A personalnie ktoś cię wyraźnie rozczarował w tych dwóch meczach?
– Pierwsze, co mi przychodzi do głowy, to że kiedy tracimy bramki, często zamieszany w to jest Łukasz Piszczek. Ze Szkocją raz nie upilnował skrzydłowego, raz zdrzemnął się przy stałym fragmencie. Z drugiej strony: asysta z Niemcami – klasa światowa. Łukasz daje bardzo dużo w ofensywie i to jest też rola trenera, żeby go odpowiednio odciążyć. Czysto teoretycznie to on byłby idealnym obrońcą do gry piątką z tyłu. Wtedy miałby trzech innych zawodników do asekuracji ze środka.
A skrzydła?
– Też dały trochę za mało, szczególnie z Niemcami, bo w drugim meczu Grosicki grał bardzo przyzwoicie. Ale nie chcę się czepiać… Cieszy mnie, że wreszcie mamy dwóch środkowych obrońców i Krychowiaka, bardzo dobrego w grze defensywnej. To newralgiczne punkty zespołu.
Masz przekonanie do Szukały?
– Bardzo solidny, dobry w powietrzu…
Z piłką przy nodze już słabszy. To samo zresztą tyczy się Krychowiaka.

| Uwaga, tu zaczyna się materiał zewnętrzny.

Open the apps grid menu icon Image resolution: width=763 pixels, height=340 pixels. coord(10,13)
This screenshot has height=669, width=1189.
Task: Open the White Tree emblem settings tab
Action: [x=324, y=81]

– Teraz, jak skończyłem karierę i zacząłem analizować tę piłkę z trochę innej perspektywy, jeszcze bardziej dostrzegam, jaką rolę na boisku odgrywają defensywni piłkarze, ile muszą się napracować, żeby można było komfortowo pograć do przodu. Bo przecież, żeby tam, z przodu, móc sobie pozwolić na stratę, najpierw trzeba mieć zabezpieczone tyły. Z Niemcami, mimo że stwarzali sobie masę okazji, zagraliśmy na zero. Ze Szkocja dwa gole straciliśmy, ale już ustaliliśmy, że były to indywidualne pomyłki. Prawdę mówiąc, nie widzę lepszych kandydatów, którzy Glika czy Szukałę mogliby teraz zastąpić. Dlatego nie szukałbym dziury w całym, tylko patrzył na całokształt i wynik.
W mediach zapanowała sielanka. Remis ze Szkocją też został przyjęty z wielkim spokojem. Wygląda na to, że kadra pierwszy raz od dawna ma chwilę oddechu.
– Tylko, że krótka to chwila, bo za moment wyjazd do Gruzji i tam może być różnie. Ale fakt, przynajmniej do tego spotkania w kadrze będą mieć komfort, jakiego do tej pory nie było. Przed meczem wszyscy będą pozytywnie nastawieni, kibice nie będą śpiewać „nic się nie stało”, media też wszystko przedstawią w innym świetle niż dotąd. Zostaje tylko presja wyniku. Ta, która towarzyszyła reprezentacji przez ostatnie miesiące i lata, po prostu nagle zniknęła.